Si la psychologue Héloïse Junier rappelle qu’il est illusoire de vouloir tout savoir de sa journée dès qu’on récupère l’enfant à l’école, elle insiste aussi sur la temporalité des plus petits, bien différente de celle des adultes. Le « hier » et le « maintenant » sont encore flous à ces âges, il faut du temps au récit pour se construire. Et de la patience au parent pour recevoir une histoire… qui ne se raconte donc pas en quelques minutes de trajet automobile.
« Beaucoup de parents se disent qu’ils ne peuvent pas, que ça ne fonctionnera pas pour eux, pas avec leur emploi du temps », sourit Christophe Ramond. « Mais quand ils testent, ils changent d’avis. Ils se rendent compte qu’ils ne perdent pas de temps, finalement, même en faisant le trajet à pied.
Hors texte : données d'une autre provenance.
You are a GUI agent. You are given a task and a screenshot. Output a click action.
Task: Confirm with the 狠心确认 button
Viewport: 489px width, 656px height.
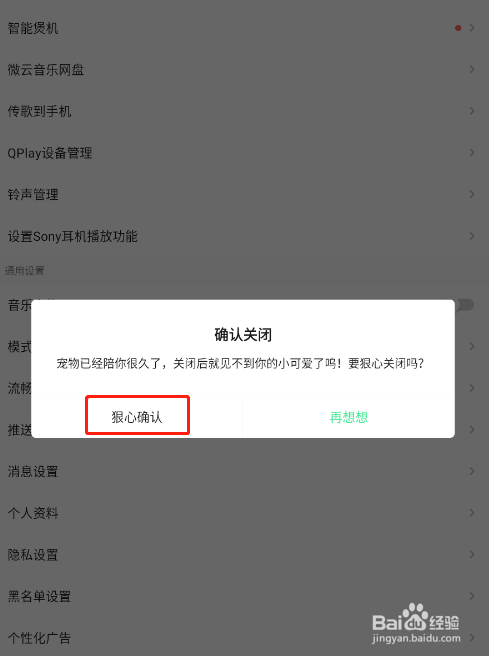pyautogui.click(x=137, y=417)
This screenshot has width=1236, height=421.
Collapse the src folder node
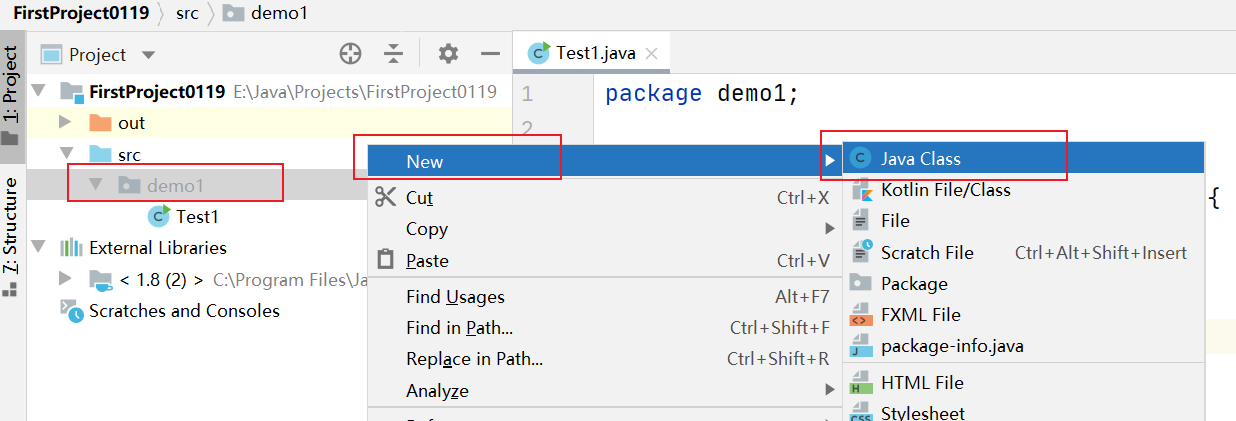click(66, 154)
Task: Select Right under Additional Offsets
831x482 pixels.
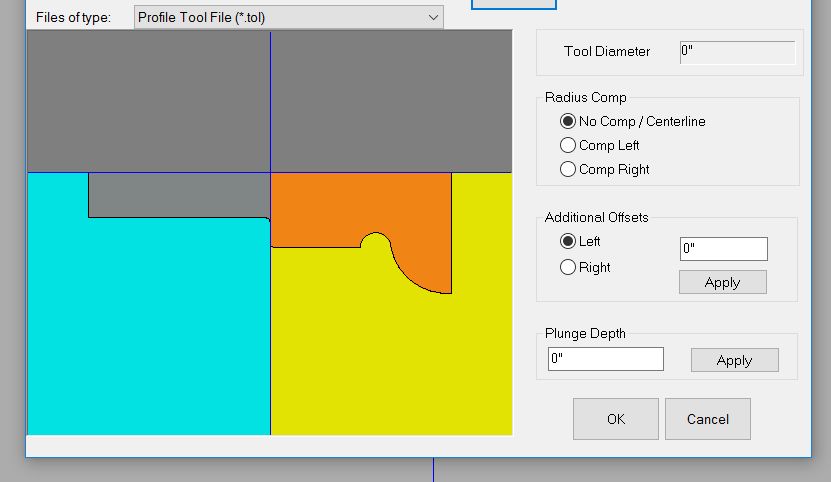Action: [x=568, y=267]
C’est un autre temps, un temps de qualité, où on redécouvre son quartier, on se met à hauteur d’enfant, on leur apprend l’autonomie, on les écoute… C’est un service à leur rendre. »
Et si on tentant plutôt le pedibus ?
Le Kiss and go affiche donc beaucoup d’inconvénients et finalement peu d’avantages. En outre, la tendance en France est aux mobilités douces, aux zones 30km/h voire au « zéro voiture ». «Il y a une obligation des collectivités locales de favoriser les déplacements piétons ou cyclistes vers l’école ».
L’alternative très puissante, c’est le pédibus. Le transport collectif piéton, accompagné par un parent d’élève ou un bénévole, et organisé par la communauté de parents – parfois avec l’appui de la ville. Une façon de créer du lien dans le quartier, de responsabiliser les enfants sur la route, de pratiquer une activité sportive et de sécuriser les arrivées autour de l’école. La liste argumentaire est longue, sans compter le bonus d’impact environnemental, en éliminant une partie des émissions liées au trafic.
D’autres modèles d’aménagement et de mobilités à l’étude pourraient s’appliquer à la problématique scolaire. Comme des zones de stationnement temporaire ouvertes seulement aux heures de rentrée et sortie des classes, mais plus loin en ville. « En Île de France, par exemple, on incite les riverains à venir sans voiture jusqu’à 500m autour des gares. Pas plus près. La même logique (marche à pieds ou mobilité douce entre les deux) fait sens pour l’école également. »
Rendre une ville prudente est donc aussi, sur ce type d’approche, transformer la perception du temps dans sa commune. Et aider à sortir du stress endémique.